§ **Text**
Task 1: Check Order
You are given an array of integers, @ints.
Write a script to re-arrange the given array in increasing order and return the indices where it differs from the original array.
Example 1
Input: @ints = (5, 2, 4, 3, 1)
Output: (0, 2, 3, 4)
Before: (5, 2, 4, 3, 1)
After : (1, 2, 3, 4, 5)
Example 2
Input: @ints = (1, 2, 1, 1, 3)
Output: (1, 3)
Before: (1, 2, 1, 1, 3)
After : (1, 1, 1, 2, 3)
Example 3
Input: @ints = (3, 1, 3, 2, 3)
Output: (0, 1, 3)
Before: (3, 1, 3, 2, 3)
After : (1, 2, 3, 3, 3)
Logic
Sort the array, then compare element-by-element with the original. Collect indices where the values differ. Simple O(n log n) approach.
Perl Solution
ch-1.pl
#!/usr/bin/perl
use strict;
use warnings;
use Test::More tests => 4;
sub check_order {
my ($ints_ref) = @_;
my @original = @$ints_ref;
my @sorted = sort { $a <=> $b } @original;
my @diff_indices;
for my $i (0 .. $#original) {
push @diff_indices, $i if $original[$i] != $sorted[$i];
}
return \@diff_indices;
}
is_deeply(check_order([5,2,4,3,1]), [0,2,3,4], 'Ex1');
is_deeply(check_order([1,2,1,1,3]), [1,3], 'Ex2');
is_deeply(check_order([3,1,3,2,3]), [0,1,3], 'Ex3');
is_deeply(check_order([1,2,3,4,5]), [], 'Sorted');
Python Solution
ch-1.py
def check_order(ints: list[int]) -> list[int]:
sorted_ints = sorted(ints)
return [i for i, (a, b) in enumerate(zip(ints, sorted_ints)) if a != b]
Task 2: Find Anagrams
You are given a list of words, @words.
Write a script to find any two consecutive words and if they are anagrams, drop the first word and keep the second. Continue until no more consecutive anagrams exist. Return the count of the final list.
Example 1
Input: @words = ("acca", "dog", "god", "perl", "repl")
Output: 3
Step 1: "dog" and "god" are anagrams, drop "dog" => ("acca", "god", "perl", "repl")
Step 2: "perl" and "repl" are anagrams, drop "perl" => ("acca", "god", "repl")
Example 2
Input: @words = ("abba", "baba", "aabb", "ab", "ab")
Output: 2
Step 1: "abba" and "baba" are anagrams, drop "abba" => ("baba", "aabb", "ab", "ab")

§ **Direction a**
Decide whether each statement agrees with the challenge text. Answer yes or no, and quote the words that decide it.
(i) The Perl solution for Check Order tests an already sorted array and expects an empty list.
(ii) The Logic section calls the Check Order approach O(n).
(iii) In Example 1 of Find Anagrams, the word "acca" is dropped.

§ **Supplied data**
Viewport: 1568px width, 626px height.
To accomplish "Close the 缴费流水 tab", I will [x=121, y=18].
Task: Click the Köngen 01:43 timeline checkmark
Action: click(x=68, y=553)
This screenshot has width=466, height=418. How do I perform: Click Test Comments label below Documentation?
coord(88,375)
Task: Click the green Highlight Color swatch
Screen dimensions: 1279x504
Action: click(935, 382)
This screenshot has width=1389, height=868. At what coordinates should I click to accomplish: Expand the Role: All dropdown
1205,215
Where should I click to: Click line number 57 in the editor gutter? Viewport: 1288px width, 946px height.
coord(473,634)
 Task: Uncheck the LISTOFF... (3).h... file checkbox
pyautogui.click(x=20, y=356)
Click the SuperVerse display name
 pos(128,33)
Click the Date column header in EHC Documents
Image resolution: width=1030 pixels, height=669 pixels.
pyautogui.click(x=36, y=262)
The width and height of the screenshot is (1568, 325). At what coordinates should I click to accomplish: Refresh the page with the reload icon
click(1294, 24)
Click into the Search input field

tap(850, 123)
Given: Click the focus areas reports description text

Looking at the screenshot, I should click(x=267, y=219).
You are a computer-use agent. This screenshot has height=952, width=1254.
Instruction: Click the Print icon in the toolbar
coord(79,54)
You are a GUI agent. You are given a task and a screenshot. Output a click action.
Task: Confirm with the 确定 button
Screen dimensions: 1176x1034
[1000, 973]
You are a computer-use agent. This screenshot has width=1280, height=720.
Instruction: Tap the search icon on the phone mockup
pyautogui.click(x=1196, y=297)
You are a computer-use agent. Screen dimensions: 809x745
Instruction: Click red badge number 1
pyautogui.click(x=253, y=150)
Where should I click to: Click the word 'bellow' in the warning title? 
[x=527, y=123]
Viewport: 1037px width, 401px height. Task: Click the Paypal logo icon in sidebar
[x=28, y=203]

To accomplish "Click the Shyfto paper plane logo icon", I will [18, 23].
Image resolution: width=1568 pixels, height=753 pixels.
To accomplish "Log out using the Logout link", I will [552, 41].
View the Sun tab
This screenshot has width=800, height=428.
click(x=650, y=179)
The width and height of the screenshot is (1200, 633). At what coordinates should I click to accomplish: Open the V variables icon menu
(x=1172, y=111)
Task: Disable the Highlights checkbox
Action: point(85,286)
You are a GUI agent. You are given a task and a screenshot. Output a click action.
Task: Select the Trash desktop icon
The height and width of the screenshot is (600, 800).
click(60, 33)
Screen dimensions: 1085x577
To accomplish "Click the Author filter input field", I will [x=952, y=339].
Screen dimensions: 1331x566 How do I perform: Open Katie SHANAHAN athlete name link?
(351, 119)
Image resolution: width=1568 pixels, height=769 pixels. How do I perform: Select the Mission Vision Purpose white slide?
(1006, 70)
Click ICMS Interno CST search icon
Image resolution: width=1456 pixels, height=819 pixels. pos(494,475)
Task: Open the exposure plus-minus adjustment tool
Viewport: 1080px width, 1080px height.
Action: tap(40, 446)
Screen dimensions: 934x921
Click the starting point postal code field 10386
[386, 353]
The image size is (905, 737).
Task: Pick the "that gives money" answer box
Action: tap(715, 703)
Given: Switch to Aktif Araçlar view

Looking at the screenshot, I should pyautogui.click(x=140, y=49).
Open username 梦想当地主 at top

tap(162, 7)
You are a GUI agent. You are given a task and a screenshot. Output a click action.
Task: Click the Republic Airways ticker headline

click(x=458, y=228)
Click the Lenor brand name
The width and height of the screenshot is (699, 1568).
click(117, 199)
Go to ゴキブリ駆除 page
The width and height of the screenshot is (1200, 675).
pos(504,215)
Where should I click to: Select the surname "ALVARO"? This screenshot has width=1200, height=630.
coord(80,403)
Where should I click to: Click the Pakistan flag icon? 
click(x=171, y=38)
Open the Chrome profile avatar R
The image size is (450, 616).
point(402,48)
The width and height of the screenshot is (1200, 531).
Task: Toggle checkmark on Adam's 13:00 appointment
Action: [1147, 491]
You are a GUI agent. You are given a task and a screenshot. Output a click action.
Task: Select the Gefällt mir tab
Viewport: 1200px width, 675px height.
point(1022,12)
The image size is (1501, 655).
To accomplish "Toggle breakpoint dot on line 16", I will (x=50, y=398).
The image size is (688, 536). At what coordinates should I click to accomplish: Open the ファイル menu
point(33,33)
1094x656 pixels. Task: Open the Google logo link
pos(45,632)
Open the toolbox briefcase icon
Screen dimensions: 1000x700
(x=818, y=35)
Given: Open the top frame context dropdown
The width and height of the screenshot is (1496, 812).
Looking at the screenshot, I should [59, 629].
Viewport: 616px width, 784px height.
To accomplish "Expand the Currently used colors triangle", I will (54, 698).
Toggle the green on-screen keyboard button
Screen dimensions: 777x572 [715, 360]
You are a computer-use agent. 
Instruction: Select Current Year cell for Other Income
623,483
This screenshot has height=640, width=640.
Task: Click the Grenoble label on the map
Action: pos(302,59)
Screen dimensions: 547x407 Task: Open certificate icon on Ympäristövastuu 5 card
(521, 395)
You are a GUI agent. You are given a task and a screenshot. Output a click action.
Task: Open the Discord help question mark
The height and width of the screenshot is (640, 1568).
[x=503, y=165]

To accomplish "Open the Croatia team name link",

§ **Direction b**
Express the rows from the line with "Screen dimensions: 1085x577" up to and including the line with "point(1022,12)" as a JSON list of strings, one string per line. Leave out blank lines.

§ **Written response a**
(i) Yes: "is_deeply(check_order([1,2,3,4,5]), [], 'Sorted');"
(ii) No: "Simple O(n log n) approach."
(iii) No: "Step 2: "perl" and "repl" are anagrams, drop "perl" => ("acca", "god", "repl")"

§ **Written response b**
[
  "Screen dimensions: 1085x577",
  "To accomplish \"Click the Author filter input field\", I will [x=952, y=339].",
  "Screen dimensions: 1331x566 How do I perform: Open Katie SHANAHAN athlete name link?",
  "(351, 119)",
  "Image resolution: width=1568 pixels, height=769 pixels. How do I perform: Select the Mission Vision Purpose white slide?",
  "(1006, 70)",
  "Click ICMS Interno CST search icon",
  "Image resolution: width=1456 pixels, height=819 pixels. pos(494,475)",
  "Task: Open the exposure plus-minus adjustment tool",
  "Viewport: 1080px width, 1080px height.",
  "Action: tap(40, 446)",
  "Screen dimensions: 934x921",
  "Click the starting point postal code field 10386",
  "[386, 353]",
  "The image size is (905, 737).",
  "Task: Pick the \"that gives money\" answer box",
  "Action: tap(715, 703)",
  "Given: Switch to Aktif Araçlar view",
  "Looking at the screenshot, I should pyautogui.click(x=140, y=49).",
  "Open username 梦想当地主 at top",
  "tap(162, 7)",
  "You are a GUI agent. You are given a task and a screenshot. Output a click action.",
  "Task: Click the Republic Airways ticker headline",
  "click(x=458, y=228)",
  "Click the Lenor brand name",
  "The width and height of the screenshot is (699, 1568).",
  "click(117, 199)",
  "Go to ゴキブリ駆除 page",
  "The width and height of the screenshot is (1200, 675).",
  "pos(504,215)",
  "Where should I click to: Select the surname \"ALVARO\"? This screenshot has width=1200, height=630.",
  "coord(80,403)",
  "Where should I click to: Click the Pakistan flag icon? ",
  "click(x=171, y=38)",
  "Open the Chrome profile avatar R",
  "The image size is (450, 616).",
  "point(402,48)",
  "The width and height of the screenshot is (1200, 531).",
  "Task: Toggle checkmark on Adam's 13:00 appointment",
  "Action: [1147, 491]",
  "You are a GUI agent. You are given a task and a screenshot. Output a click action.",
  "Task: Select the Gefällt mir tab",
  "Viewport: 1200px width, 675px height.",
  "point(1022,12)"
]